Banks are looking to tie-up with the new players in the remittance business that have made sending small sums of money cheaper and easier. But, asks Brian Caplen, what’s in it for them?

The global remittance business is booming. The World Bank estimates that remittances to low- and middle-income countries hit $466bn in 2017, an 8% increase on 2016. With migration continuing to rise, the flow of money from countries such as the US to developing regions can only carry on upward. The top recipient countries are India with $69bn, then China with $64bn, Mexico ($31bn), Nigeria ($22bn) and Egypt ($22bn).

As with most financial services these days, the remittance business is being transformed by an influx of new digital players such as Transferwise, Payoneer and Pangea. The banks may be less worried about this threat from fintechs compared with some others because they never really conquered the low end of the remittance business and left the major spoils to specialist operators such as Western Union. All the same, they are now faced with going cap in hand to the new players if they are going to benefit from the spin-offs of this dynamic business.

These new players are large so a tie-up could be costly.

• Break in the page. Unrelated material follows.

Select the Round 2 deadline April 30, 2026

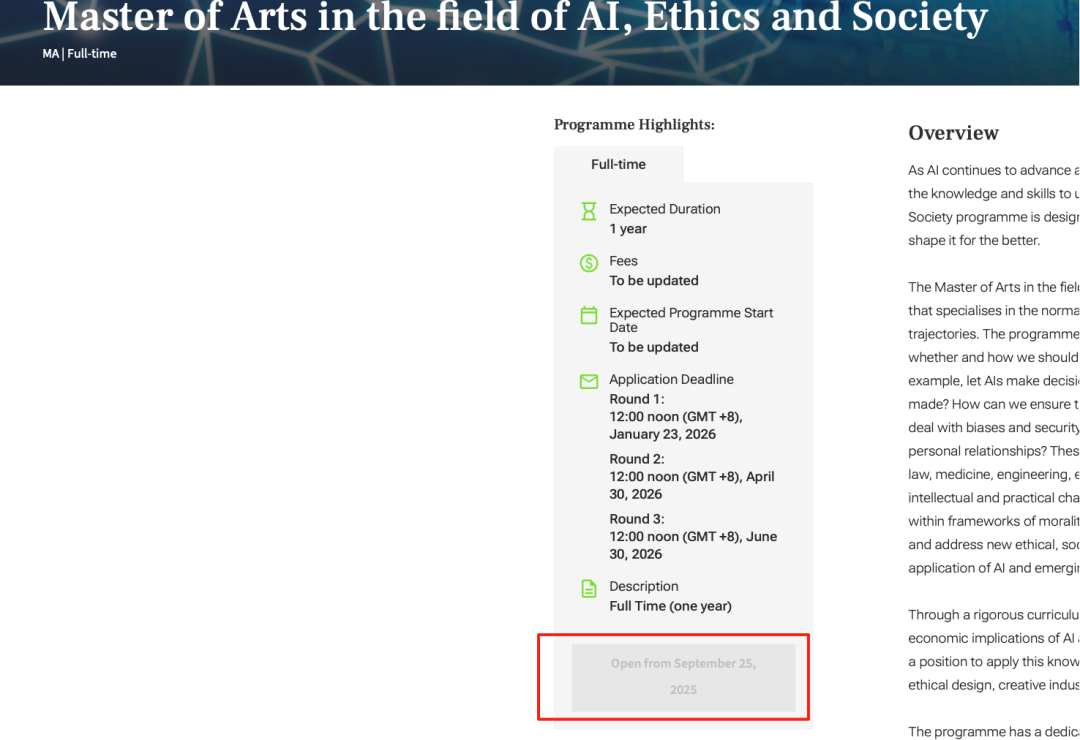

The kind of fintech that can penetrate the remittance market successfully is not “just two guys in a garage”, as Pangea’s vice-president for global partnerships, Joshua Gordon-Blake, puts it, because it involves substantial costs in acquiring licences (in the US each state requires its own licence) and in marketing. “You can’t just build it and wait for people to show up,” says Mr Gordon-Blake. Pangea uses a combination of social media, ads on Spanish language TV and brand ambassadors at community events to promote itself.

So the companies making headway in the remittance business are substantial and are gaining ground through being digital, focusing on mobile and apps, having lower costs and, crucially, charging lower and more transparent fees than the incumbents. This makes it attractive for users to send small amounts frequently without incurring huge delays and charges.

In this respect the new players are leaving the banks behind. Average fees charged by banks are 11% whereas money transfer operators are at 6.1%, and many lower than that, with pressure from bodies such as the UN to get costs down to 3%.

Pangea’s Mr Gordon-Blake says that the company has been approached by a numbers of banks about working together but is so far undecided about going in this direction.

This is understandable since many banks have a poor record in delivering remittance services, whereas the new players have made the whole process cheap and easy. Banks should have seen the value in this business years ago and not let it slip from their gasp. As with the current account, a regular user of remittance services is someone who can be sold a heap of other financial products.